• [What to do] Please render every line of the items below as a Markdown table with two columns, Row and Line. Number the rows and leave out blank lines.

• [Source records]
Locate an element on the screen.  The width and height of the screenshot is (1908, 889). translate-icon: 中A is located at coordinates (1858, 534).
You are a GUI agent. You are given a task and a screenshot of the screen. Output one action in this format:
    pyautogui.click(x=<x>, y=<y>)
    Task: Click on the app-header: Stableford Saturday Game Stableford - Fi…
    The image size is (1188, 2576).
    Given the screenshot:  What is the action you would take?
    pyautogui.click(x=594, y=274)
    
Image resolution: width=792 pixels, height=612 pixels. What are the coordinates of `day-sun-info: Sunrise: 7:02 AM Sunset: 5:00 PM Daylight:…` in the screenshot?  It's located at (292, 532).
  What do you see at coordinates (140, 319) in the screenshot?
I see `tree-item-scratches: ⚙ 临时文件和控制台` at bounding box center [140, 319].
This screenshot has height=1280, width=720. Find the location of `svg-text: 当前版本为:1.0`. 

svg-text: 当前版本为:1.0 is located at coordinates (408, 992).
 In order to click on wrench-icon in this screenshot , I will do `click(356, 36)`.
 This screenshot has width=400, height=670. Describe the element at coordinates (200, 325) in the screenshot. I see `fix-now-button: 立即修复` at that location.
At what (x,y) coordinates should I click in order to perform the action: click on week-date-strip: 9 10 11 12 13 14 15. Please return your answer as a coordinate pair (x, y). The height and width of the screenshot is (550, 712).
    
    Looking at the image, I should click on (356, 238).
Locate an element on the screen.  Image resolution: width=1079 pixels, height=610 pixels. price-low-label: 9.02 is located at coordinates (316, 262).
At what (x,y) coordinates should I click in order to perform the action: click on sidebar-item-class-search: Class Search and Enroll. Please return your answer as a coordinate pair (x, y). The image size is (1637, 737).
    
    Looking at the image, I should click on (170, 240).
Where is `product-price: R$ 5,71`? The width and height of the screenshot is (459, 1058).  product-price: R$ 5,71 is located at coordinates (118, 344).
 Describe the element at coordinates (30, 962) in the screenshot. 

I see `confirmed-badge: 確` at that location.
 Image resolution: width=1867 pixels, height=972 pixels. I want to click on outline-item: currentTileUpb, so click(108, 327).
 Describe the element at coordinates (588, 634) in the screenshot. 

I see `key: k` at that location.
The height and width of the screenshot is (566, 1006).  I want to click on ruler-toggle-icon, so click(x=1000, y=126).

• [Output for this exercise]
| Row | Line |
|---|---|
| 1 | Locate an element on the screen.  The width and height of the screenshot is (1908, 889). translate-icon: 中A is located at coordinates (1858, 534). |
| 2 | You are a GUI agent. You are given a task and a screenshot of the screen. Output one action in this format: |
| 3 |     pyautogui.click(x=<x>, y=<y>) |
| 4 |     Task: Click on the app-header: Stableford Saturday Game Stableford - Fi… |
| 5 |     The image size is (1188, 2576). |
| 6 |     Given the screenshot:  What is the action you would take? |
| 7 |     pyautogui.click(x=594, y=274) |
| 8 | Image resolution: width=792 pixels, height=612 pixels. What are the coordinates of `day-sun-info: Sunrise: 7:02 AM Sunset: 5:00 PM Daylight:…` in the screenshot?  It's located at (292, 532). |
| 9 |   What do you see at coordinates (140, 319) in the screenshot? |
| 10 | I see `tree-item-scratches: ⚙ 临时文件和控制台` at bounding box center [140, 319]. |
| 11 | This screenshot has height=1280, width=720. Find the location of `svg-text: 当前版本为:1.0`.  |
| 12 | svg-text: 当前版本为:1.0 is located at coordinates (408, 992). |
| 13 |  In order to click on wrench-icon in this screenshot , I will do `click(356, 36)`. |
| 14 |  This screenshot has width=400, height=670. Describe the element at coordinates (200, 325) in the screenshot. I see `fix-now-button: 立即修复` at that location. |
| 15 | At what (x,y) coordinates should I click in order to perform the action: click on week-date-strip: 9 10 11 12 13 14 15. Please return your answer as a coordinate pair (x, y). The height and width of the screenshot is (550, 712). |
| 16 |     Looking at the image, I should click on (356, 238). |
| 17 | Locate an element on the screen.  Image resolution: width=1079 pixels, height=610 pixels. price-low-label: 9.02 is located at coordinates (316, 262). |
| 18 | At what (x,y) coordinates should I click in order to perform the action: click on sidebar-item-class-search: Class Search and Enroll. Please return your answer as a coordinate pair (x, y). The image size is (1637, 737). |
| 19 |     Looking at the image, I should click on (170, 240). |
| 20 | Where is `product-price: R$ 5,71`? The width and height of the screenshot is (459, 1058).  product-price: R$ 5,71 is located at coordinates (118, 344). |
| 21 |  Describe the element at coordinates (30, 962) in the screenshot.  |
| 22 | I see `confirmed-badge: 確` at that location. |
| 23 |  Image resolution: width=1867 pixels, height=972 pixels. I want to click on outline-item: currentTileUpb, so click(108, 327). |
| 24 |  Describe the element at coordinates (588, 634) in the screenshot.  |
| 25 | I see `key: k` at that location. |
| 26 | The height and width of the screenshot is (566, 1006).  I want to click on ruler-toggle-icon, so click(x=1000, y=126). |